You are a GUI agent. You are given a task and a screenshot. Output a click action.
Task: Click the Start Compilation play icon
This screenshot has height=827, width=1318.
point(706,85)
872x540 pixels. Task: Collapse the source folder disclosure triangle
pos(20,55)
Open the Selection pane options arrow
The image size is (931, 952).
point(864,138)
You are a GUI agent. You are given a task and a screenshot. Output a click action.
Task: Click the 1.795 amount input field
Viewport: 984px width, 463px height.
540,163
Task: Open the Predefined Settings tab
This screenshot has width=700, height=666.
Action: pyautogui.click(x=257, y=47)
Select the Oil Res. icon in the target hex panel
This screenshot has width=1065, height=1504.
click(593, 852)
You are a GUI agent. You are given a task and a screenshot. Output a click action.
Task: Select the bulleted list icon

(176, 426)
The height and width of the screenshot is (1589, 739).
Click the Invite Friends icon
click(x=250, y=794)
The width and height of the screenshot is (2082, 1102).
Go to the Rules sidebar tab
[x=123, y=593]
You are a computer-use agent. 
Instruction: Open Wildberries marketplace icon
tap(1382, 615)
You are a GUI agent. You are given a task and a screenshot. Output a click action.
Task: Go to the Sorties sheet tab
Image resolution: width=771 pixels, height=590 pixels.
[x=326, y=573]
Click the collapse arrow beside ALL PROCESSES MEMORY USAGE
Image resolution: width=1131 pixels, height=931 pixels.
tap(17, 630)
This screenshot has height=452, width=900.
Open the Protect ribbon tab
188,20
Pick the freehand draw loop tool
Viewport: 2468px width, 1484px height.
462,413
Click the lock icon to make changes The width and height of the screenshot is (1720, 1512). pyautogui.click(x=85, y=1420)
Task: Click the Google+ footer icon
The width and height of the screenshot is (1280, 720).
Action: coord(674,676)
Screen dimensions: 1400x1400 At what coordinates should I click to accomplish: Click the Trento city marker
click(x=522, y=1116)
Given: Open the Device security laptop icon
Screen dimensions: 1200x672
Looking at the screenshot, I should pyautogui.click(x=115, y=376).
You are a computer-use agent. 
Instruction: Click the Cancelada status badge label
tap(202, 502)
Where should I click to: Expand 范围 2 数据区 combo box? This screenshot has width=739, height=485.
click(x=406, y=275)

·····

The problem:
Copy every one of the records above, word for word.

The output:
You are a GUI agent. You are given a task and a screenshot. Output a click action.
Task: Click the Start Compilation play icon
This screenshot has height=827, width=1318.
point(706,85)
872x540 pixels. Task: Collapse the source folder disclosure triangle
pos(20,55)
Open the Selection pane options arrow
The image size is (931, 952).
point(864,138)
You are a GUI agent. You are given a task and a screenshot. Output a click action.
Task: Click the 1.795 amount input field
Viewport: 984px width, 463px height.
540,163
Task: Open the Predefined Settings tab
This screenshot has width=700, height=666.
Action: pyautogui.click(x=257, y=47)
Select the Oil Res. icon in the target hex panel
This screenshot has width=1065, height=1504.
click(593, 852)
You are a GUI agent. You are given a task and a screenshot. Output a click action.
Task: Select the bulleted list icon

(176, 426)
The height and width of the screenshot is (1589, 739).
Click the Invite Friends icon
click(x=250, y=794)
The width and height of the screenshot is (2082, 1102).
Go to the Rules sidebar tab
[x=123, y=593]
You are a computer-use agent. 
Instruction: Open Wildberries marketplace icon
tap(1382, 615)
You are a GUI agent. You are given a task and a screenshot. Output a click action.
Task: Go to the Sorties sheet tab
Image resolution: width=771 pixels, height=590 pixels.
[x=326, y=573]
Click the collapse arrow beside ALL PROCESSES MEMORY USAGE
Image resolution: width=1131 pixels, height=931 pixels.
tap(17, 630)
This screenshot has height=452, width=900.
Open the Protect ribbon tab
188,20
Pick the freehand draw loop tool
Viewport: 2468px width, 1484px height.
462,413
Click the lock icon to make changes The width and height of the screenshot is (1720, 1512). pyautogui.click(x=85, y=1420)
Task: Click the Google+ footer icon
The width and height of the screenshot is (1280, 720).
Action: coord(674,676)
Screen dimensions: 1400x1400 At what coordinates should I click to accomplish: Click the Trento city marker
click(x=522, y=1116)
Given: Open the Device security laptop icon
Screen dimensions: 1200x672
Looking at the screenshot, I should pyautogui.click(x=115, y=376).
You are a computer-use agent. 
Instruction: Click the Cancelada status badge label
tap(202, 502)
Where should I click to: Expand 范围 2 数据区 combo box? This screenshot has width=739, height=485.
click(x=406, y=275)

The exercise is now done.